* [Problem]:
Word for word, restate the lines from the start of the data down to the line with "The width and height of the screenshot is (570, 627).", both included.

(Records from a data collection)
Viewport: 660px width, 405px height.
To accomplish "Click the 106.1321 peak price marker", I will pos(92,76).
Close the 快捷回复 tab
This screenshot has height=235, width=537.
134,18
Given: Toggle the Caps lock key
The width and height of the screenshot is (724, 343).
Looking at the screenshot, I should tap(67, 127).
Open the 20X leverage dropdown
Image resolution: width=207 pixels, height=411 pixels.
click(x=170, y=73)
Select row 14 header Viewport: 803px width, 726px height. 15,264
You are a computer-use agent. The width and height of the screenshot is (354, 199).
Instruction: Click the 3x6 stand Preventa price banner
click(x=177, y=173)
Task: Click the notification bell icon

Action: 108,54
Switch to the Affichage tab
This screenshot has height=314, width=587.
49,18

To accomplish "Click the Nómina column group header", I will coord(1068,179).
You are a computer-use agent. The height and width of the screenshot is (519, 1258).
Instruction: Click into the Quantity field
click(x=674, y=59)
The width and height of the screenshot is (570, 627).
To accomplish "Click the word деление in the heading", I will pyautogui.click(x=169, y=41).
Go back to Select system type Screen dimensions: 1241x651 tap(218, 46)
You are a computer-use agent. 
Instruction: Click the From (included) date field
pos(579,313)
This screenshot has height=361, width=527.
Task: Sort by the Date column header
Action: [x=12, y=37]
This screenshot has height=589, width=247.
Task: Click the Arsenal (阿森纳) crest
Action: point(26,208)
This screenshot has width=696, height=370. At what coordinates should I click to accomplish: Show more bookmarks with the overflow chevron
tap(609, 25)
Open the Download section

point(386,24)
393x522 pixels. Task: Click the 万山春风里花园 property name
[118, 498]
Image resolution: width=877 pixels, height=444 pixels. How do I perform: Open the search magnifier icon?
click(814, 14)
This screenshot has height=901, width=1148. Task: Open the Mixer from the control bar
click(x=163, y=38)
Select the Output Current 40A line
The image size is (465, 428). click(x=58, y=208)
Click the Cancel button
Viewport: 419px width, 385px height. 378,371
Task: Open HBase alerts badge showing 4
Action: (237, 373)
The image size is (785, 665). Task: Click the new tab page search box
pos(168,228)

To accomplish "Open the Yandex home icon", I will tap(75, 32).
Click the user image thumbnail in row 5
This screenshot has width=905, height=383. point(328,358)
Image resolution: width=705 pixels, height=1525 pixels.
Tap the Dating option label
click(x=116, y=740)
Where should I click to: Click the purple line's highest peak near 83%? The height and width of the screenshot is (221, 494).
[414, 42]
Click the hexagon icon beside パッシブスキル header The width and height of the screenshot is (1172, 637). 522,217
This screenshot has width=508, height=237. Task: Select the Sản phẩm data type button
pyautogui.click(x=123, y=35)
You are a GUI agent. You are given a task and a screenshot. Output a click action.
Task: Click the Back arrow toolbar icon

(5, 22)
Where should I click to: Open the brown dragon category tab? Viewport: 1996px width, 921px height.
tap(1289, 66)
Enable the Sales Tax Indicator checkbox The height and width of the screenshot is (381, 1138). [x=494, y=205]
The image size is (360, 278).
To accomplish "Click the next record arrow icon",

* [Written answer]:
Viewport: 660px width, 405px height.
To accomplish "Click the 106.1321 peak price marker", I will pos(92,76).
Close the 快捷回复 tab
This screenshot has height=235, width=537.
134,18
Given: Toggle the Caps lock key
The width and height of the screenshot is (724, 343).
Looking at the screenshot, I should tap(67, 127).
Open the 20X leverage dropdown
Image resolution: width=207 pixels, height=411 pixels.
click(x=170, y=73)
Select row 14 header Viewport: 803px width, 726px height. 15,264
You are a computer-use agent. The width and height of the screenshot is (354, 199).
Instruction: Click the 3x6 stand Preventa price banner
click(x=177, y=173)
Task: Click the notification bell icon

Action: 108,54
Switch to the Affichage tab
This screenshot has height=314, width=587.
49,18

To accomplish "Click the Nómina column group header", I will coord(1068,179).
You are a computer-use agent. The height and width of the screenshot is (519, 1258).
Instruction: Click into the Quantity field
click(x=674, y=59)
The width and height of the screenshot is (570, 627).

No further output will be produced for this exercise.